İyi de dünyada milyarlarca insan bu standartlardan taraf olmuyorsa ne yapmalıdır? Dünyada milyarlarca insan gerçekte bireysel özgürlüğü başlıca siyasi ve ulusal değer olarak görmemektedir; bunun yerine, komünal/müşterek saygıyı, en önemli kolektif, ferdi ve milli değer olarak görmektedirler. Dünyada çoğu insan, ortak hayır ve toplumsal mukaveleden hâsıl olan bir kolektif refah lehine bazı bireysel özgürlüklerde kısıntı yapan toplumlarda yaşamaktadırlar.
Hayata ve topluma karşı hangi yaklaşımın daha doğru olduğu hakkında bir tartışma değil bu; her ikisi de ilgili toplumlar için uygundur. Tartışma, bir toplumun diğer bir toplumu değişime ve intibaka zorlayıp zorlayamayacağı hakkındadır. Durum şu: Amerikalılar dünyaya ABD’nin ifade özgürlüğü değerinin, diğer halkların değerlerine baskın çıktığını söylüyorlar. Amerikalılar diğer halkların peygamberlerine, dinlerine saldırmakta özgürdür ve diğer halklar- bu vakada Müslümanlar – incitici, tahkir edici veya aşağılayıcı gelse bile bu durumla yaşamayı öğrenmeliler. Amerikalılar bu değerler zincirinin tek yönlü çalıştığını da görüyorlar elbet; bundan dolayı da Amerikan (Fransız, İngiliz veya Batılı başka bir tarzı) tarzını kabul etmek zorunda kalan diğer halkların değerlerine intibak etme ve bu değerlerle birlikte yaşamayı öğrenmeye ihtiyaçları yok Amerikalıların.

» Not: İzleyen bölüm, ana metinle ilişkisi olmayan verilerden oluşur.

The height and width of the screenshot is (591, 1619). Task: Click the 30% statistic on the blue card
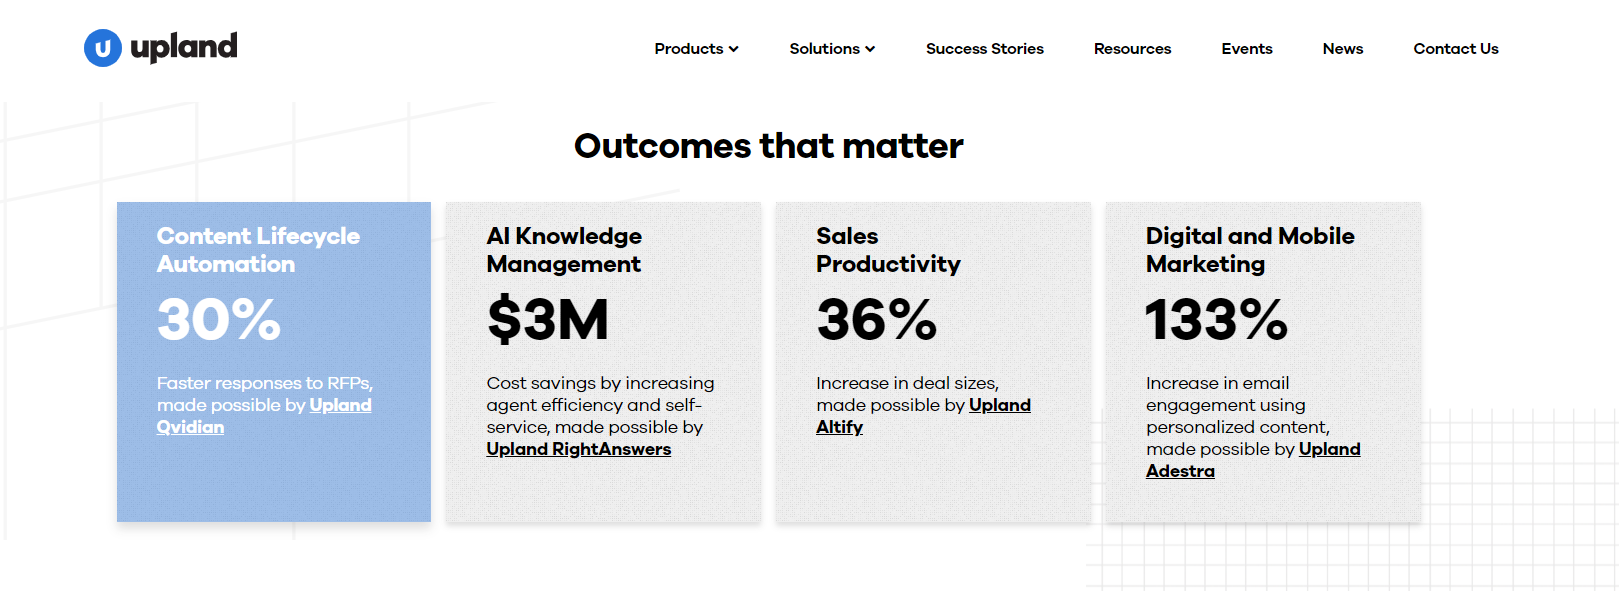point(218,321)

Bir ülkenin, kendi ilkelerinin diğer halkların hissiyat ve değerleri üzerinde öncelik sahibi olduğunda ısrar etmesi, işte bu beni entelektüel yahut kültürel sömürgeciliğin esaslı bir tanımı olarak sarsıyor. Merak konusudur: Bu denklemin temeli nedir? Bir ülkenin kendi iradesini dünyaya dayatması için ne lazımdır? Büyük bir nüfus mu? Daha büyük bir GSMH mı? Devasa bir ordu mu? Amerikalılara bu soruları sorduğumda ya konuyu değiştiriyorlar yahut da sömürgeci zihniyetin daha derin membalarına geri dönüyor, Amerikan tarzının daha iyi olduğunu, tüm insanların özgürlüğü arzuladıklarını, dünyada tüm göçmenlerin Amerika’ya gelip burada yaşamak istediğini ve hepsi de doğru başka argümanları mırıldanıyorlar ancak bir ülkenin diğer toplumlar üzerinde hâkimiyet kurabileceğine nasıl karar verdiği hakkındaki sorumu havada bırakıyorlar.

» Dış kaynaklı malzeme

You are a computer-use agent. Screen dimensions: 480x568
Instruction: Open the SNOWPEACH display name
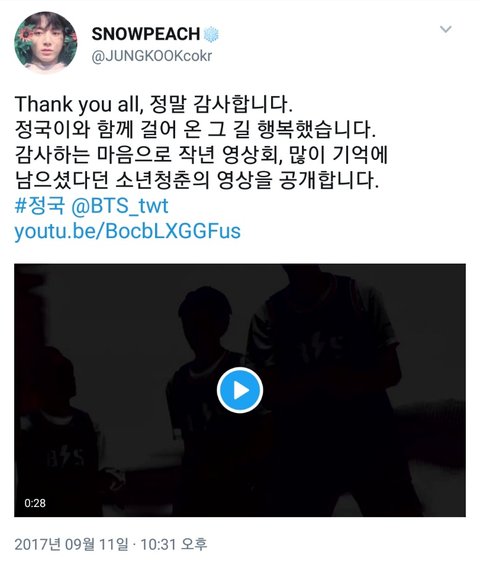(146, 34)
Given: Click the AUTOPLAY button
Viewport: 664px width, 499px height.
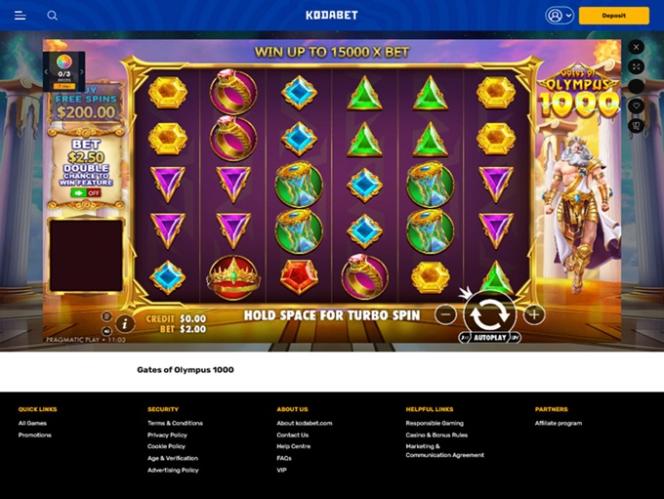Looking at the screenshot, I should (490, 338).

Amerikalılar kızgın; anlaşılabilir bir şey bu çünkü yurtdışındaki bazı tesislerine saldırı düzenlendi ve dört Amerikalı yetkili teröristlerce öldürüldü. İfade özgürlüğü tartışması ve bazı göstericilerin şiddete sapması el ele gidecektir. Muhtemelen bir çözümü de olmayacaktır ta ki daha önemli ama basit şu meseleyi ele alacak kapasiteye varana dek: Küresel kuralları kim yazmaktadır?
Bu hafta ifade özgürlüğünü konuştuk; gelecek haftalarda cinsiyet yahut serbest ticaret, uyuşturucu, evlilik ve daha düzinelerce meseleyi konuşacağız ki dürüst ve namuslu insanlar bu konular üzerinde mutabık kalmayacaklardır.